Le président de l’Association des directeurs généraux des communautés de France (ADGCF) revient sur les modalités de réalisation et les ambitions de l’étude Quel monde territorial demain ? Pour un aggiornamento de l’action publique locale que publiera son association lors des 12èmes Universités d’été des directeurs généraux des intercommunalités. Horizons publics diffusera à l'occasion de cet événement un hors-série intitulé "Changer le logiciel de l'action publique territoriale" avec les contributions inédites des principaux invités et intervenants. Rendez-vous les 3, 4 et 5 juillet prochains à Deauville.

L’ADGCF a réalisé une étude prospective appelant à réformer en profondeur l’architecture de notre organisation territoriale. Pourquoi une telle démarche alors que l’encre de l’Acte III de la décentralisation est à peine sèche ?

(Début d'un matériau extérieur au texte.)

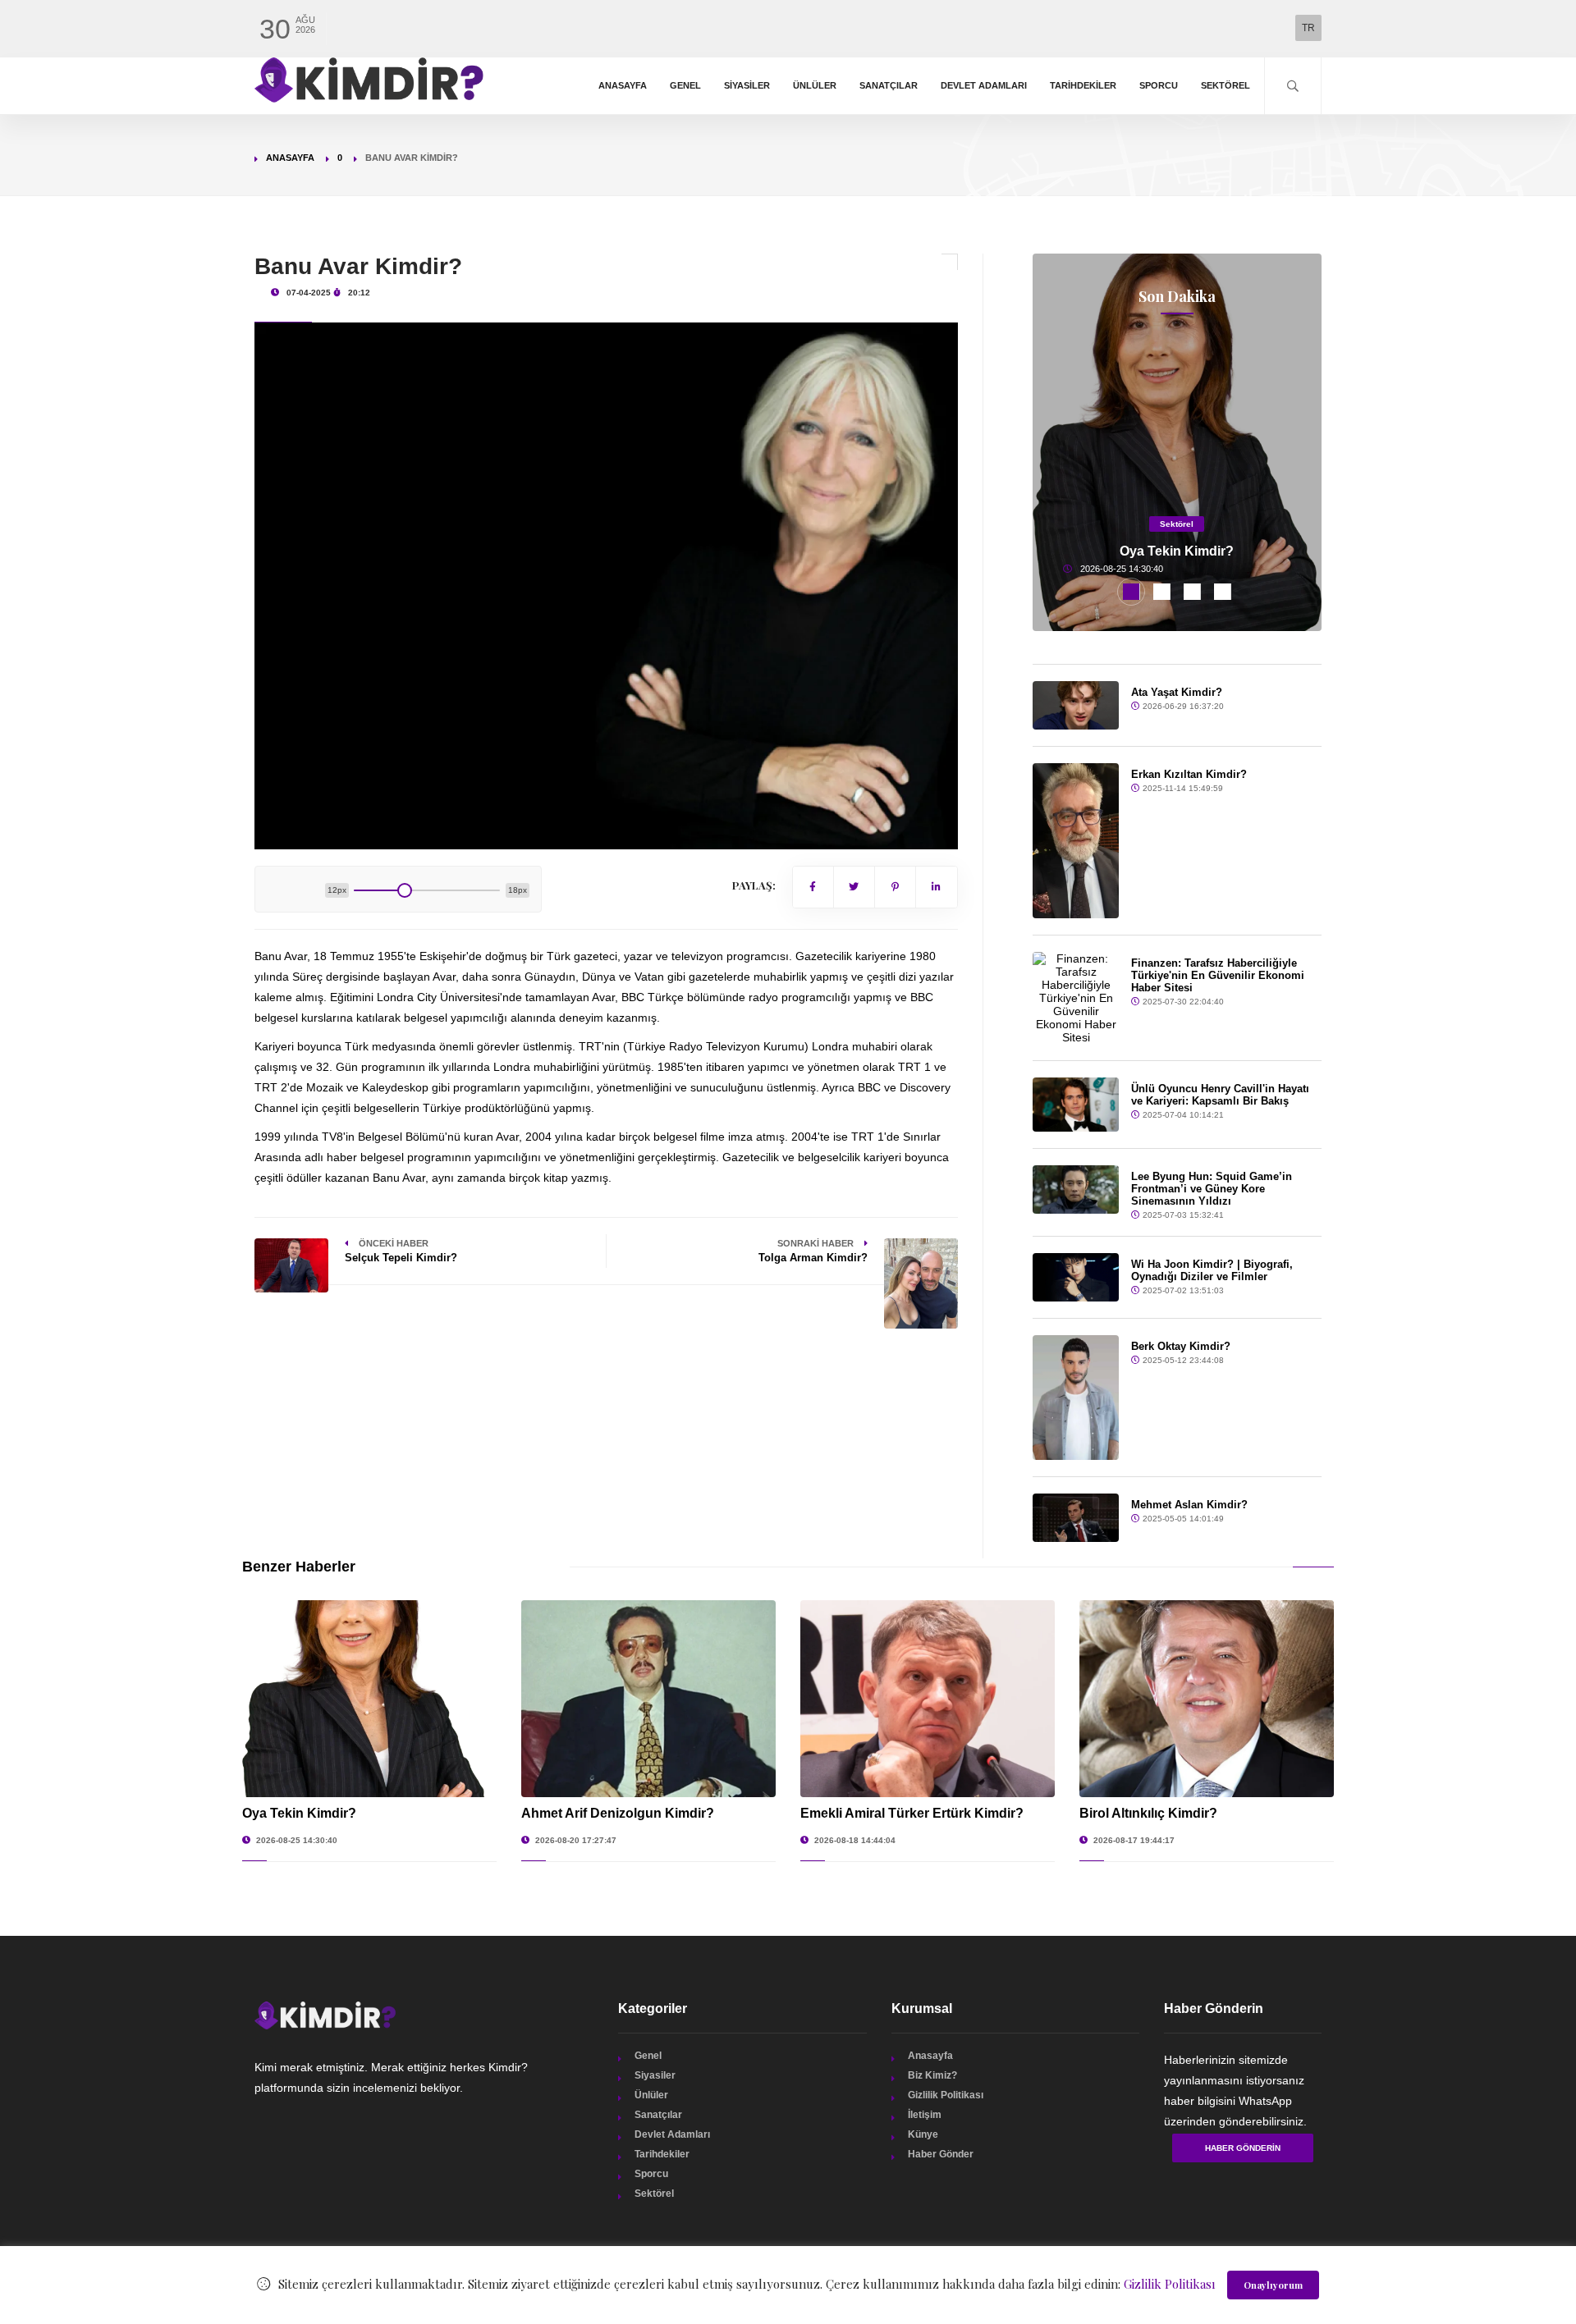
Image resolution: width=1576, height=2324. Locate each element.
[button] (1131, 591)
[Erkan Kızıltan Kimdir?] (1076, 840)
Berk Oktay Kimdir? (1180, 1346)
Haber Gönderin (1242, 2147)
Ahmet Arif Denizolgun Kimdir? (617, 1813)
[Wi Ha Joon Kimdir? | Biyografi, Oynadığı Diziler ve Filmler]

À l’origine de notre réflexion se trouve un débat qui s’est déroulé le 4 octobre 2017 à Nantes, à l’occasion de notre assemblée générale annuelle et qui a porté sur le besoin de redonner du « sens » à l’action publique en se référant davantage au principe d’« intérêt général ». Il faut dire que le contexte d’alors se prêtait tout particulièrement à l’éclosion de ce type de projet. Dans la foulée de la promulgation de la loi portant nouvelle organisation territoriale de la République (loi NOTRe) qui a mis un point final à l’Acte III de la décentralisation précisément, les directeurs généraux d’intercommunalité ont été, sous l’impulsion de leurs élus, particulièrement mobilisés : refonte de périmètres à mener, transferts massifs de compétences communales à organiser, nouvelles modalités partenariales avec les régions à définir… D’où une interrogation légitime sur un mouvement de réorganisation des territoires aux finalités parfois obscures, en dehors du sempiternel renvoi à la nécessité de réduire la dépense publique.

Justement, au-delà de la problématique budgétaire, quels étaient vos objectifs et comment l’association a-t-elle conduit ce travail qui a duré plus d’une année ?

Notre objectif initial était à la fois très simple et très ambitieux : casser les codes qui constituent les fondements de notre architecture territoriale. Dit autrement « déconstruire les représentations datées, questionner les principes qui régissent l’action publique d’aujourd’hui et proposer des pistes de solutions alternatives ». Pourquoi ? Parce que les bouleversements économiques, sociétaux et environnementaux auxquels sont soumis nos collectivités imposent la définition et la mise en œuvre d’un nouveau référentiel à même de garantir le déploiement d’un service à l’habitant plus pérenne, c’est-à-dire plus efficient et plus efficace.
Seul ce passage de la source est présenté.